Notre esprit est frappé
d'incrédulité à l'annonce de l'explosion de la navette
spatiale Columbia.
Nous autres, en Israël,
nous sommes accoutumés aux nouvelles d'attaques terroristes. Nous nous
sommes même habitués à discerner les nuances de sérieux
dans la voix du journaliste qui présente les informations à la
radio, pour nous blinder contre les inévitables nouvelles tragiques.

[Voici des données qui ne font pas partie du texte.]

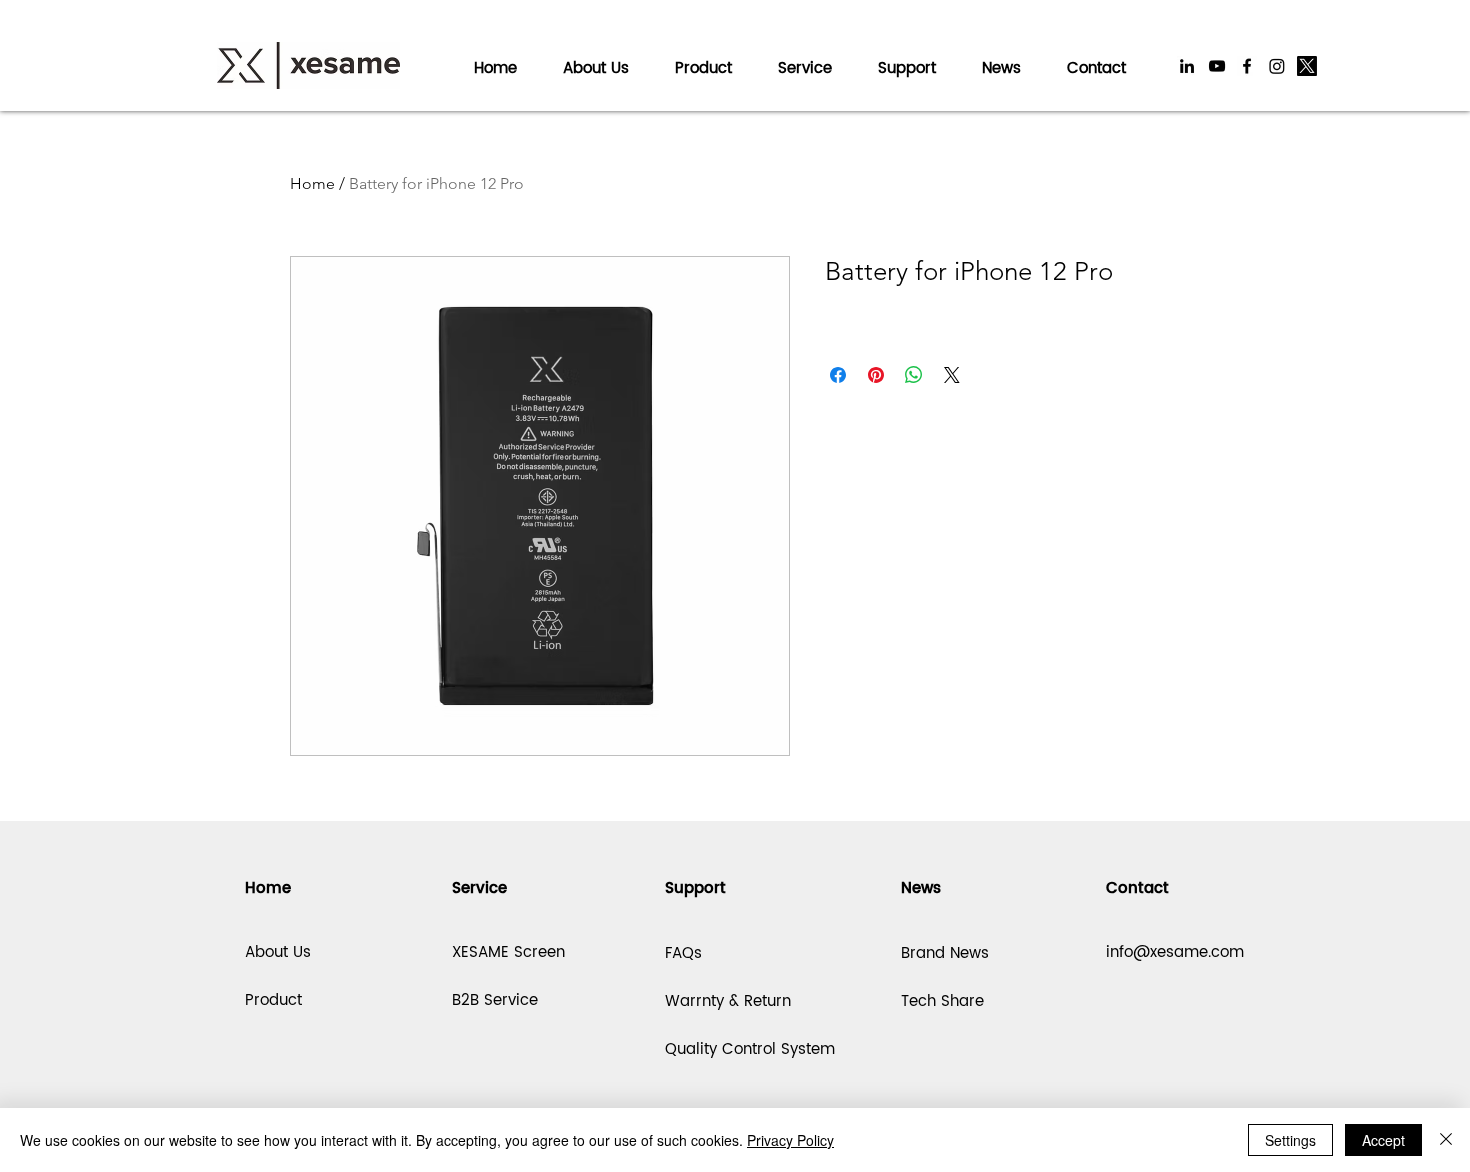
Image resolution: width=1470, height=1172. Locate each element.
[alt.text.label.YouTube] (1217, 66)
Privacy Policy (790, 1140)
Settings (1290, 1140)
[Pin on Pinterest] (876, 375)
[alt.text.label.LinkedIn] (1187, 66)
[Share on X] (952, 375)
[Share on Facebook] (838, 375)
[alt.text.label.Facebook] (1247, 66)
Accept (1383, 1140)
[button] (805, 59)
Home (312, 183)
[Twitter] (1307, 66)
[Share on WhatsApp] (914, 375)
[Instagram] (1277, 66)
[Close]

Tout cela est encore plus tangible le samedi soir, lorsque, après avoir
passé tout un Chabbat déconnecté du monde extérieur,
les premiers instants des informations post-chabbatiques sont abordés
avec une certaine appréhension.
Pourtant, rien ne nous avait
préparés à cela.
C'était tout simplement
impossible.
Il était notre héros, à un moment où nous en avions douloureusement besoin.
Depuis 16 jours, avec une
couverture médiatique quasiment ininterrompue du voyage de Ilan Ramon,
le premier astronaute israélien, dans l'espace, nous avions tous l'impression
de le connaître. Il faisait partie de notre famille. Il nous représentait
tous - notre pays, notre peuple, notre passé et notre futur. Il était
notre héros, à un moment où nous en avions douloureusement
besoin.
Fils de survivants de la
Shoah, il réunissait toutes les qualités d'un juif israélien,
et fier de l'être. Il était un héros de guerre ; en tant
que pilote de l'Armée de l'Air israélienne, il avait participé
au bombardement de la centrale nucléaire en Iraq en 1981 et combattu
dans les guerres de Kippour et du Liban.
Bien qu'il ne soit pas religieux,
Ilan Ramon avait tenu à observer certains commandements religieux emblématiques
dans l'enceinte de la navette spatiale, pour réaliser son rêve
d'unir tout le peuple juif et de le représenter. Il avait emmené
à bord un livre de Psaumes et un dessin réalisé par un
jeune juif de 14 ans assassiné à Auschwitz. Il n'a mangé
que de la nourriture Cacher, a fait le Kiddouch le vendredi soir, et récité
le Shéma Israël alors qu'il survolait Jérusalem.
Il disait qu'il voulait
" souligner l'unité du peuple d'Israël et des communautés
juives à travers le monde ".
Avec mes amis, nous parlions
du " Kiddouch Hachem " (sanctification du nom de D.ieu) qu'il
avait fait par son comportement exceptionnel.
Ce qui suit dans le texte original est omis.